Monochromatic light is optical radiation containing only a single optical frequency. The associated electric field strength at a certain point in space, for example, exhibits a purely sinusoidal oscillation, having a constant instantaneous frequency and a zero bandwidth. Light sources can also be called monochromatic, if they emit monochromatic light. The antonym of monochromatic is polychromatic.
Many calculations in optics and photonics are performed for monochromatic light. For example, the evolution of laser beams is usually calculated that way; there is just one given optical wavelength or frequency.
Real light sources can of course never be exactly monochromatic, i.e., have a zero optical bandwidth. However, particularly laser sources are often quasi-monochromatic, i.e., the optical bandwidth is small enough that certain behavior of the light can hardly be distinguished from that of truly monochromatic light. Some examples:
- Laser light used for laser absorption spectroscopy can be regarded as quasi-monochromatic if its bandwidth is far below that of the spectral features of interest.
- When a light beam should be intensity-enhanced in an optical resonator (for example, for resonant frequency doubling), its bandwidth should be well below the bandwidth of the resonator.
- For the operation of interferometers, the finite bandwidth of light is not relevant if the coherence length is well above any path length differences in the apparatus.
Obviously, the permissible optical bandwidth for quasi-monochromatic light depends very much on the circumstances.
The term monochromatic originally means having only a single color. Different optical wavelengths of visible light are associated with different perceived colors. However, light colors are rarely a criterion for monochromaticity in practice, and non-monochromatic light can also have specific colors. Also, the term is applied to infrared and ultraviolet light as well as to visible light.
Lasers are the primary sources of quasi-monochromatic light, and some of them exhibit extreme degrees of monochromaticity, i.e., an extremely small optical bandwidth. The highest degree of monochromaticity is achieved with carefully stabilized single-frequency lasers (sometimes with a bandwidth well below 1 Hz).
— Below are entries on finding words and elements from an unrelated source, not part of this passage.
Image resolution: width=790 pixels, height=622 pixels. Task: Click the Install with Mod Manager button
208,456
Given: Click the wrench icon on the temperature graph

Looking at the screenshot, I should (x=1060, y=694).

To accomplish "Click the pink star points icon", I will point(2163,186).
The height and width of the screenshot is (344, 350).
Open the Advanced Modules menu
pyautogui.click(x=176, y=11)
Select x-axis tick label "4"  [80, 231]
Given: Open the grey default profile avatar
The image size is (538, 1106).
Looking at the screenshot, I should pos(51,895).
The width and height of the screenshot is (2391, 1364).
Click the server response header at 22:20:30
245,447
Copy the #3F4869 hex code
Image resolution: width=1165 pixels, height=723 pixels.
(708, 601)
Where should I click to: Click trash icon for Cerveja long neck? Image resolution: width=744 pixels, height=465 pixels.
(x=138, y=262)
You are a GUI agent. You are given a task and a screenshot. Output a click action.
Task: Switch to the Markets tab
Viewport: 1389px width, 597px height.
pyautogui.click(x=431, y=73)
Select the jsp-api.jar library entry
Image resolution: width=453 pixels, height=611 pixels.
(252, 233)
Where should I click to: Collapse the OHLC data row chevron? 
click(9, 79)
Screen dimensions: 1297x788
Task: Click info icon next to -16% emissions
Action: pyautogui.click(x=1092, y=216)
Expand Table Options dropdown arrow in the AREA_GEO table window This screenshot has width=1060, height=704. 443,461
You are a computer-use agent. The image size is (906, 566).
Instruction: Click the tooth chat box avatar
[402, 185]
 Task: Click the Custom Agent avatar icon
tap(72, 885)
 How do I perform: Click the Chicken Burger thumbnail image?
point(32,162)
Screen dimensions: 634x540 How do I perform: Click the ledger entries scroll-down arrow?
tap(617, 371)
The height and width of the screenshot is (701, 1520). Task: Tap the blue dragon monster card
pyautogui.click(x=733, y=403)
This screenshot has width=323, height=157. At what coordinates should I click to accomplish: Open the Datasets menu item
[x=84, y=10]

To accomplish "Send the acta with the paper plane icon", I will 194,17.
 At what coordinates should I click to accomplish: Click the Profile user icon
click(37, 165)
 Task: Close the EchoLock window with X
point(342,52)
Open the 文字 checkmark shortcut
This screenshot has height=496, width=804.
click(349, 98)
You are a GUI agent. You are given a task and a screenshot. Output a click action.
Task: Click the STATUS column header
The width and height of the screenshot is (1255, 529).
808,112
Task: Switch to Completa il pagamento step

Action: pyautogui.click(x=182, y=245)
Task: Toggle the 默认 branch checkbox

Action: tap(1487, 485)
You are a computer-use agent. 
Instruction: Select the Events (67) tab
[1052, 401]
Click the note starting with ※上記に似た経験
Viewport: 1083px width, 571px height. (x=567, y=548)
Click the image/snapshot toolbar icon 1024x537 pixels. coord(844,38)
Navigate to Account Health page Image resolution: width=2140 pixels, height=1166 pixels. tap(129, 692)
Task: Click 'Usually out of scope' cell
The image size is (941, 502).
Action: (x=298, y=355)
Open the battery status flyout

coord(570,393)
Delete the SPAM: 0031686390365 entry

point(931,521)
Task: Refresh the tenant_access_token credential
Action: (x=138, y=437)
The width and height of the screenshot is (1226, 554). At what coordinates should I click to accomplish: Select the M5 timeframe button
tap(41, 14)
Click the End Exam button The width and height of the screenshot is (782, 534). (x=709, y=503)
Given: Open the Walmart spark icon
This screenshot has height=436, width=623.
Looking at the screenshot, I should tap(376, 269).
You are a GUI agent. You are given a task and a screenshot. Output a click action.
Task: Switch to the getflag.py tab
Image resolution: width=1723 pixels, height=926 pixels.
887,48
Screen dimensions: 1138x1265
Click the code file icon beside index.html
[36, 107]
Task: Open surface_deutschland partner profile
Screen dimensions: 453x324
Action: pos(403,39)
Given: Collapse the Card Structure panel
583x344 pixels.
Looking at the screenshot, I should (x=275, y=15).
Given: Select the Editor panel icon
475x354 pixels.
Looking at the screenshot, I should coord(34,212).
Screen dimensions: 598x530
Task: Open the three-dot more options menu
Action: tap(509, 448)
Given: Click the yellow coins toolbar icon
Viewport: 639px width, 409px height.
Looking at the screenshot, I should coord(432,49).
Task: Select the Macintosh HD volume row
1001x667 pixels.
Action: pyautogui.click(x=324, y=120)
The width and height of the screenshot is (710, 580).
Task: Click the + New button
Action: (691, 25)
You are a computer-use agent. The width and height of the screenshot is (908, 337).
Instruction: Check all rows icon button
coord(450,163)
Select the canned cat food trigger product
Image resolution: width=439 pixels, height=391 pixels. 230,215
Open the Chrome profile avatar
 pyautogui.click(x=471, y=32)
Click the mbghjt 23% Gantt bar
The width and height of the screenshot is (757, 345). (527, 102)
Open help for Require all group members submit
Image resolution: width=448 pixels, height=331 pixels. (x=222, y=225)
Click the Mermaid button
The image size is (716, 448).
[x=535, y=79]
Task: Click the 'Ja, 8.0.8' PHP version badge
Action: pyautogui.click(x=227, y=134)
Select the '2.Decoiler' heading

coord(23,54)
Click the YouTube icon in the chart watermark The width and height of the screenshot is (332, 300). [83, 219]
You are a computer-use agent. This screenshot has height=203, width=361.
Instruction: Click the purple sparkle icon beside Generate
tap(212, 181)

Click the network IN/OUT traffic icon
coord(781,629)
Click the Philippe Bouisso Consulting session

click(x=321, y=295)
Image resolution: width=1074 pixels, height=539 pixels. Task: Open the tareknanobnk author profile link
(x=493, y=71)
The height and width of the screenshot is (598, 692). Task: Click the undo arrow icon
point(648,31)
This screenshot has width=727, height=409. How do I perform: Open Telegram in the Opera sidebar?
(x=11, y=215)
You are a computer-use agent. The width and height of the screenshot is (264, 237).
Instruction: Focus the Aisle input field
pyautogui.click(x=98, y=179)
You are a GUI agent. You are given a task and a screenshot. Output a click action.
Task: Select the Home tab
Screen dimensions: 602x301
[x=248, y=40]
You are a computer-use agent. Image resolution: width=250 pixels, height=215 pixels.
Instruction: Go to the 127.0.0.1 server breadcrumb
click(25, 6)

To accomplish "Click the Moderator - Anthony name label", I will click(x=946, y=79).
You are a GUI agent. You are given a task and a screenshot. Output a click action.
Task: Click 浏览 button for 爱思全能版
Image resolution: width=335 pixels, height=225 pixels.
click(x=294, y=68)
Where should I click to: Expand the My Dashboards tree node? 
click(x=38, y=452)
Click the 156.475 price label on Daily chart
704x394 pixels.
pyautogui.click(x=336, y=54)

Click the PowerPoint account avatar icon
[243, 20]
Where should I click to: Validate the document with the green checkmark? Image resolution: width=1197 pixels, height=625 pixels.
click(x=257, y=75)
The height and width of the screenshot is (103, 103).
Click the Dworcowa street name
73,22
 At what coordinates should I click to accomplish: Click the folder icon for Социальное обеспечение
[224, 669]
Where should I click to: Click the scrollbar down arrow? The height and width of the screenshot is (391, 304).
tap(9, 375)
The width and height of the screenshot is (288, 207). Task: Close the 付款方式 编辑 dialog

Before the advent of the laser, it was quite difficult to produce monochromatic light. One possibility was to use certain gas discharge lamps and metal vapor lamps (e.g. mercury vapor lamps and sodium vapor lamps), emitting light dominantly in certain narrow spectral lines, and isolating one such line with a suitable monochromator. The achieved optical powers and intensities were quite low.
A monochromator is essentially a kind of optical filter which allows one to isolate light in a narrow spectral interval from other light. Its output will therefore be quasi-monochromatic. However, light at all other wavelengths is then lost.